Extracted records:
━━━━━━━━━━━━━━━━━━━━━━━━━━━━━━

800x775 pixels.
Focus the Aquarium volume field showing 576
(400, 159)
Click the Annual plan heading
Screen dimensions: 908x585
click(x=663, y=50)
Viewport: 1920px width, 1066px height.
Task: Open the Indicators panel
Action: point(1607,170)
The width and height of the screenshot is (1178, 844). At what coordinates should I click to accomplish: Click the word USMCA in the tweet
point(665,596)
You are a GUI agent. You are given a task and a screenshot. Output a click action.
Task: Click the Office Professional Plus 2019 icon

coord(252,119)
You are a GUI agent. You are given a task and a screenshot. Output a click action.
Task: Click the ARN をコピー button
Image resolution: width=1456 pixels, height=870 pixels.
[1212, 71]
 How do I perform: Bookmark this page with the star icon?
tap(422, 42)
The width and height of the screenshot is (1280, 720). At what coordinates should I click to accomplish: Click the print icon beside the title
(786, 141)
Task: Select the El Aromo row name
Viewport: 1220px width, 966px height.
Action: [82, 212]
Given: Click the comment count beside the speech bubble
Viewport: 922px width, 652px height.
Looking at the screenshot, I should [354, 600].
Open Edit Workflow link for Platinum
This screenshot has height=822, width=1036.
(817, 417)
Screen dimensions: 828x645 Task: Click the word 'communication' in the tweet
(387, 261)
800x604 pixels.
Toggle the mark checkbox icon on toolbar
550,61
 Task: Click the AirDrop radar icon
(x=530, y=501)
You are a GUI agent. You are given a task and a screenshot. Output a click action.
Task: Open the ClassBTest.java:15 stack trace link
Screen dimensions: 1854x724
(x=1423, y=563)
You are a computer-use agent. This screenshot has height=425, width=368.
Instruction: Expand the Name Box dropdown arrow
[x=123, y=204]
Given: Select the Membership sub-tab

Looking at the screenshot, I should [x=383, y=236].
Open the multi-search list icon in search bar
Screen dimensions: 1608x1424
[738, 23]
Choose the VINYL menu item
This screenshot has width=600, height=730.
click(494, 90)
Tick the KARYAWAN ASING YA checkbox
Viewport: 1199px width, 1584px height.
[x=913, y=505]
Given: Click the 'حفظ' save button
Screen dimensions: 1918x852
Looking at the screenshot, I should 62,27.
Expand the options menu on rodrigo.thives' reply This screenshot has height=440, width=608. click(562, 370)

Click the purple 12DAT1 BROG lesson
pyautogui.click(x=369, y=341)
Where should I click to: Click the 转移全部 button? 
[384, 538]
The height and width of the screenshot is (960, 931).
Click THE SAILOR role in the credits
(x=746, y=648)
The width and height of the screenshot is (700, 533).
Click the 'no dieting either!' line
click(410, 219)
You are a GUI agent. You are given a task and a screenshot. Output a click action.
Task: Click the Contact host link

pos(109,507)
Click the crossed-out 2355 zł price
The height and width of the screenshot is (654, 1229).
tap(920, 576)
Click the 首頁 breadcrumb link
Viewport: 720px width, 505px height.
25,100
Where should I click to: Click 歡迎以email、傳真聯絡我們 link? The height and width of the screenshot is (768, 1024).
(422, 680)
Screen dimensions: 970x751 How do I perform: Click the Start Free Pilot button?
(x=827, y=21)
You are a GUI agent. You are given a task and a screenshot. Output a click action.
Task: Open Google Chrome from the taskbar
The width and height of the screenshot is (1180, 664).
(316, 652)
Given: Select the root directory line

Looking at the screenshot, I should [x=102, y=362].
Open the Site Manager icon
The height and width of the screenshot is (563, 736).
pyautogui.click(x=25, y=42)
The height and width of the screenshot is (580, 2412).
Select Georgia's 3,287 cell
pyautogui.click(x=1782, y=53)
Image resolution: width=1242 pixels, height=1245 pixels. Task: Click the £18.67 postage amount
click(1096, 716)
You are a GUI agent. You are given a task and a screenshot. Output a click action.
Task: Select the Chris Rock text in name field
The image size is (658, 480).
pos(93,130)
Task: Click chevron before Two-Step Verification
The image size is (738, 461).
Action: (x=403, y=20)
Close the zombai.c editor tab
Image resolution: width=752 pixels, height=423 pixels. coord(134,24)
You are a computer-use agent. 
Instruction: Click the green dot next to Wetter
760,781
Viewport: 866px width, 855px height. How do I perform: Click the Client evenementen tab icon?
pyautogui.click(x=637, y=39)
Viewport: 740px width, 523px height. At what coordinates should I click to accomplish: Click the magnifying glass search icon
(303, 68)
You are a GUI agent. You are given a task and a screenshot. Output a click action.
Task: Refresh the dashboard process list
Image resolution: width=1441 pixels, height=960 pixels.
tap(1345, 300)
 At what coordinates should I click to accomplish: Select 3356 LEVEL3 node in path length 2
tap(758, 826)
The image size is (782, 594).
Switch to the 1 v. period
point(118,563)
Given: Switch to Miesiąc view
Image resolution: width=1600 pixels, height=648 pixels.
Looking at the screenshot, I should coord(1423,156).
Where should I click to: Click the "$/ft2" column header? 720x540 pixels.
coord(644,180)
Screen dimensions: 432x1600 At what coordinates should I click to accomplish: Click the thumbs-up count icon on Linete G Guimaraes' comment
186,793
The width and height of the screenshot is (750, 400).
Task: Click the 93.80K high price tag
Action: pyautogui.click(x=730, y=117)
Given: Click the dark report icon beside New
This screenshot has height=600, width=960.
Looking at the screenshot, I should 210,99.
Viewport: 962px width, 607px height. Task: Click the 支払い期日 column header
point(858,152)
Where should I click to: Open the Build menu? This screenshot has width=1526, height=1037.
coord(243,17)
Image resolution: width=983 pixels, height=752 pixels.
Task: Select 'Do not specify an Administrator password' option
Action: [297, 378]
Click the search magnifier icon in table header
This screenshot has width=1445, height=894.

━━━━━━━━━━━━━━━━━━━━━━━━━━━━━━

Repeat the entries above exactly, beginning at their first line and ending with the line that contains "Task: Open the ClassBTest.java:15", with nothing added.

800x775 pixels.
Focus the Aquarium volume field showing 576
(400, 159)
Click the Annual plan heading
Screen dimensions: 908x585
click(x=663, y=50)
Viewport: 1920px width, 1066px height.
Task: Open the Indicators panel
Action: point(1607,170)
The width and height of the screenshot is (1178, 844). At what coordinates should I click to accomplish: Click the word USMCA in the tweet
point(665,596)
You are a GUI agent. You are given a task and a screenshot. Output a click action.
Task: Click the Office Professional Plus 2019 icon

coord(252,119)
You are a GUI agent. You are given a task and a screenshot. Output a click action.
Task: Click the ARN をコピー button
Image resolution: width=1456 pixels, height=870 pixels.
[1212, 71]
 How do I perform: Bookmark this page with the star icon?
tap(422, 42)
The width and height of the screenshot is (1280, 720). At what coordinates should I click to accomplish: Click the print icon beside the title
(786, 141)
Task: Select the El Aromo row name
Viewport: 1220px width, 966px height.
Action: [82, 212]
Given: Click the comment count beside the speech bubble
Viewport: 922px width, 652px height.
Looking at the screenshot, I should [354, 600].
Open Edit Workflow link for Platinum
This screenshot has height=822, width=1036.
(817, 417)
Screen dimensions: 828x645 Task: Click the word 'communication' in the tweet
(387, 261)
800x604 pixels.
Toggle the mark checkbox icon on toolbar
550,61
 Task: Click the AirDrop radar icon
(x=530, y=501)
You are a GUI agent. You are given a task and a screenshot. Output a click action.
Task: Open the ClassBTest.java:15 stack trace link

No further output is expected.